AVAILABLE RECORDS »

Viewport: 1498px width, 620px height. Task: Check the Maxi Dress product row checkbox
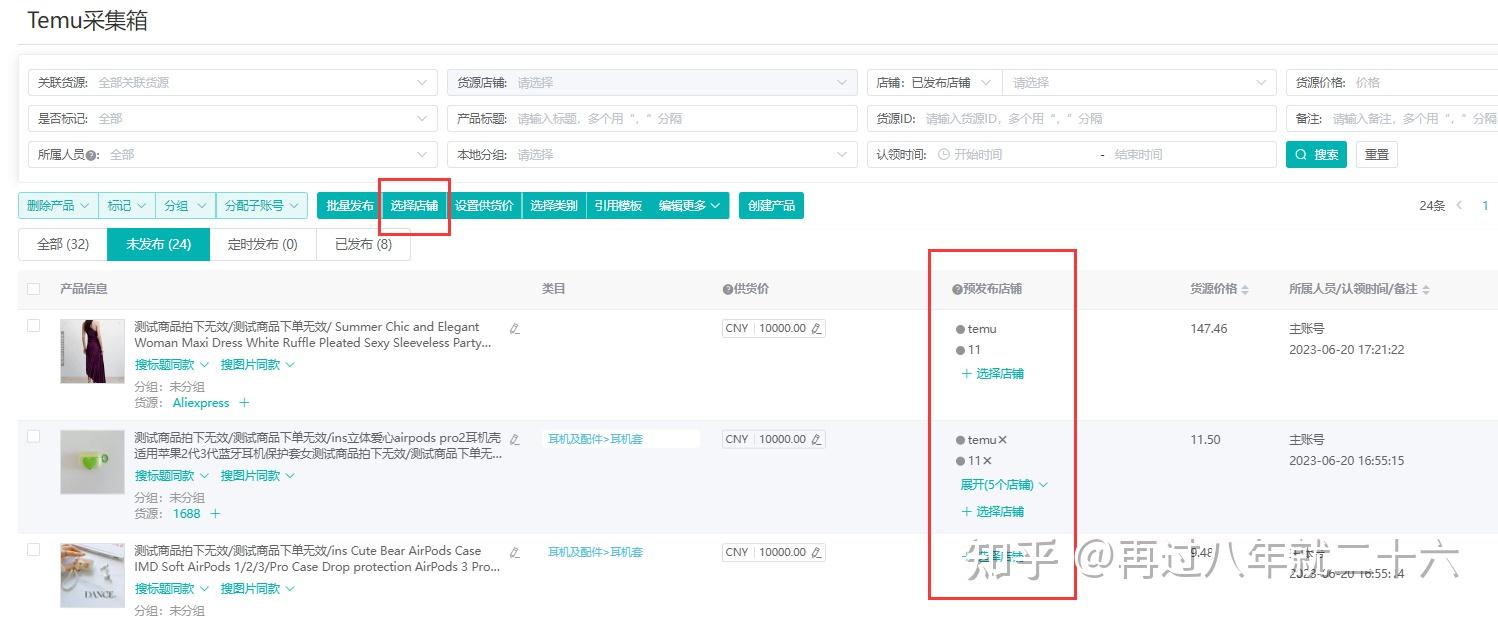[34, 325]
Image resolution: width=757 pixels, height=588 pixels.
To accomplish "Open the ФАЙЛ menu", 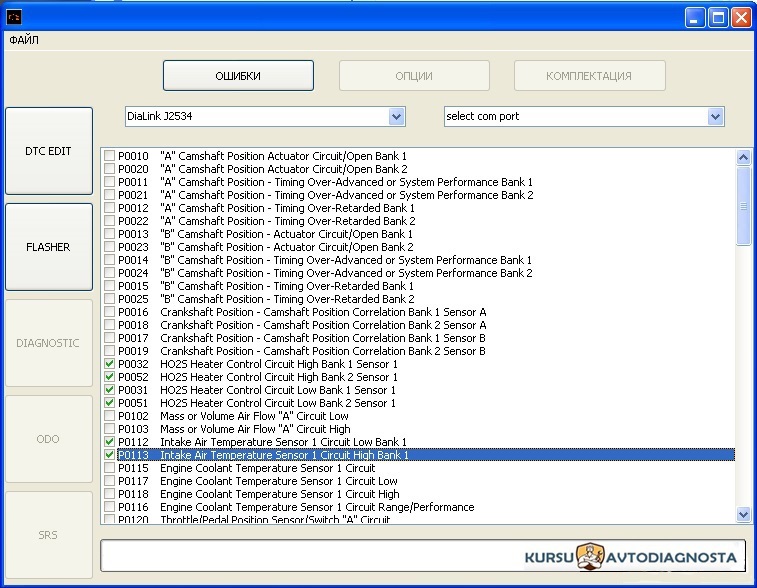I will pos(24,40).
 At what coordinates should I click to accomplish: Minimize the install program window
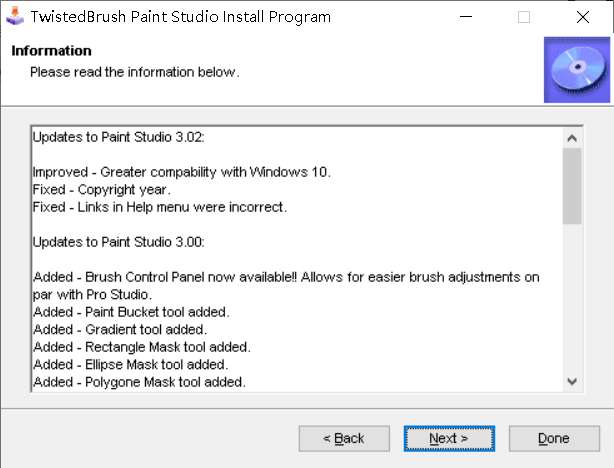[466, 17]
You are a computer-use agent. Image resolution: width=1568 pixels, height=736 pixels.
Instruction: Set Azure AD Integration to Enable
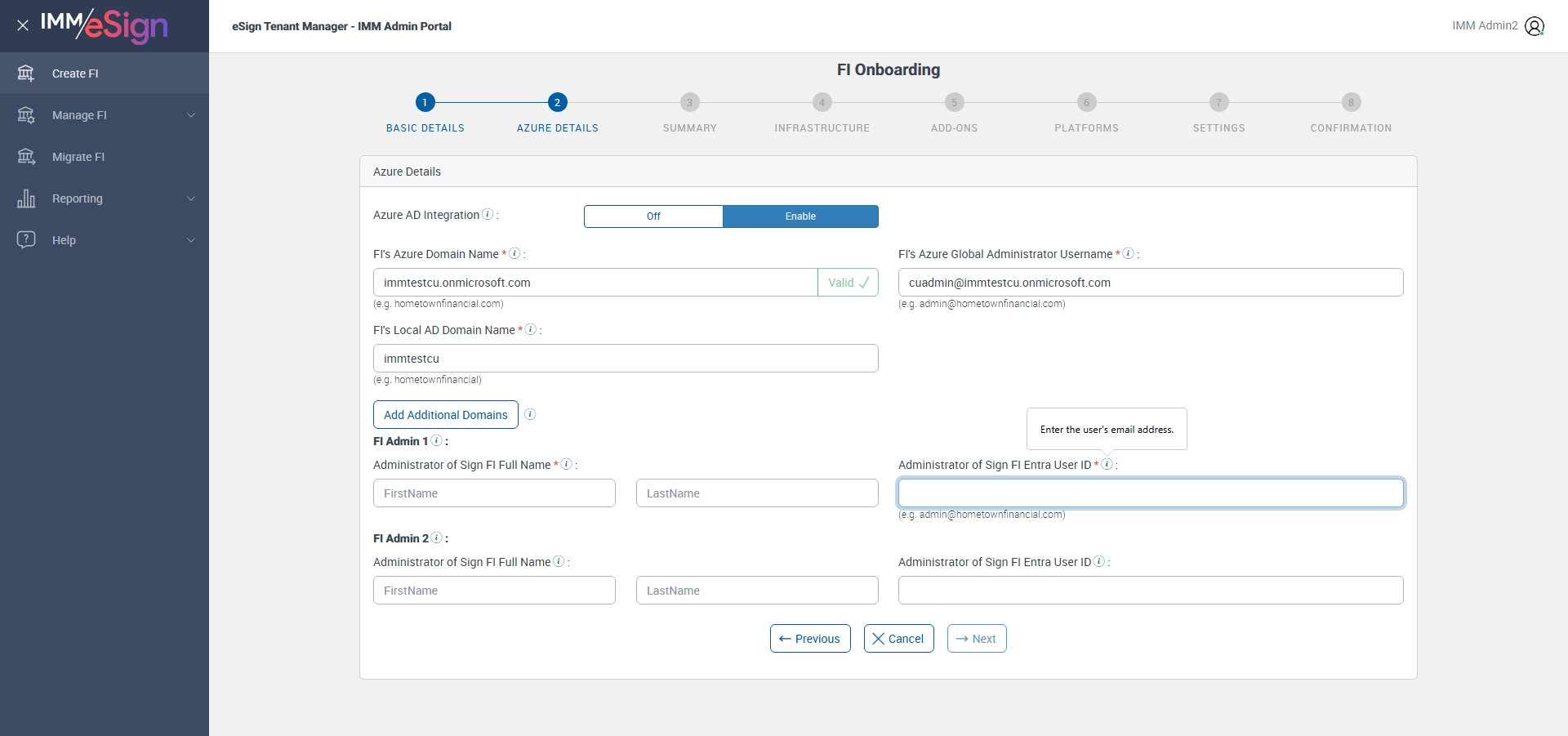coord(800,216)

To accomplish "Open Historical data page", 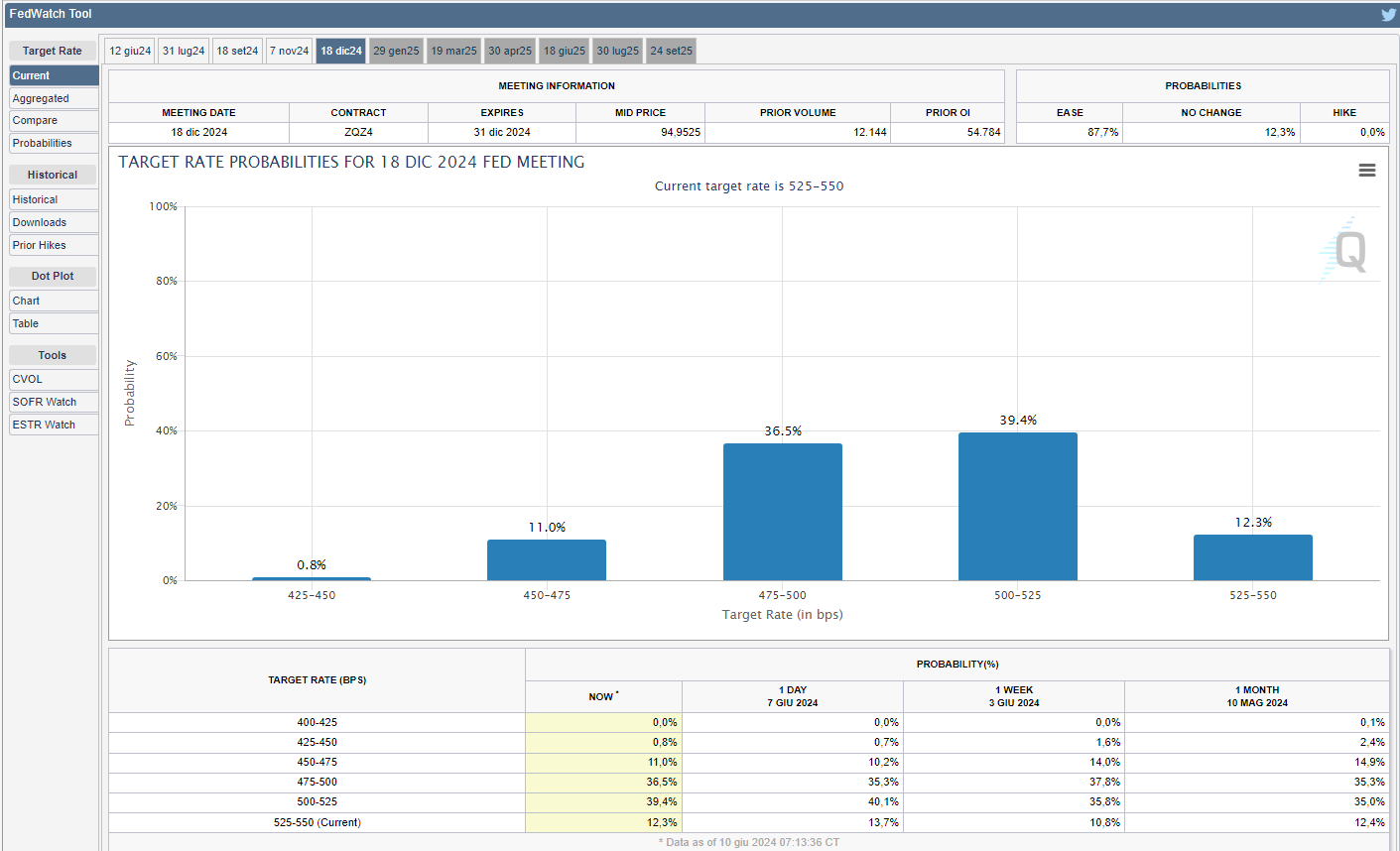I will (54, 199).
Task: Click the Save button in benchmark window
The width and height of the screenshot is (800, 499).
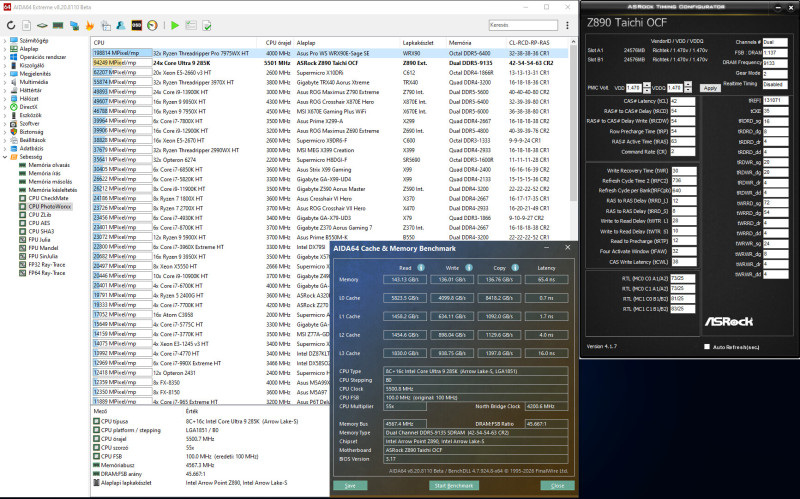Action: [x=350, y=484]
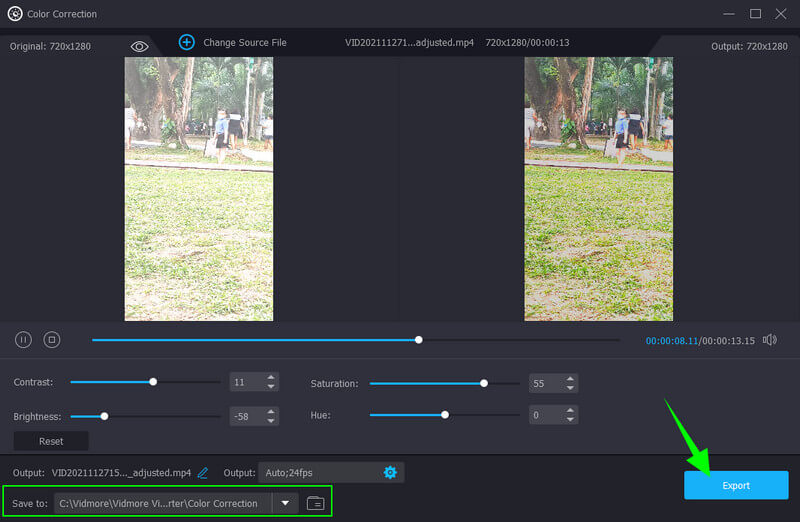The height and width of the screenshot is (522, 800).
Task: Open output settings gear icon
Action: [x=390, y=472]
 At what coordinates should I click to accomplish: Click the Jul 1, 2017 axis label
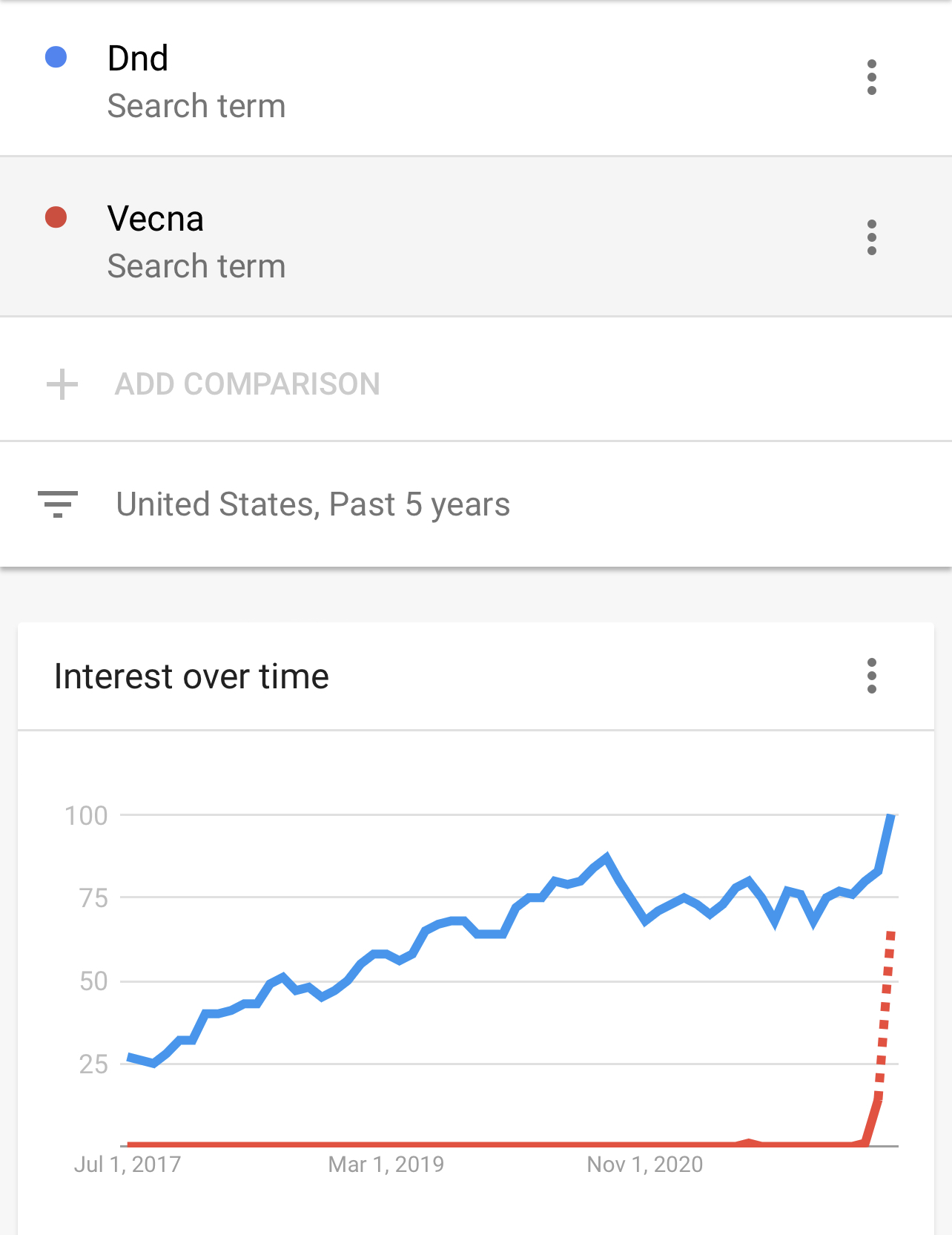[128, 1165]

EXERCISE BRIEF »
Every line in the data that holds the string "pixels" should be copied.

EXERCISE RESPONSE »
Image resolution: width=757 pixels, height=588 pixels.
You are a computer-use agent. Image resolution: width=1568 pixels, height=736 pixels.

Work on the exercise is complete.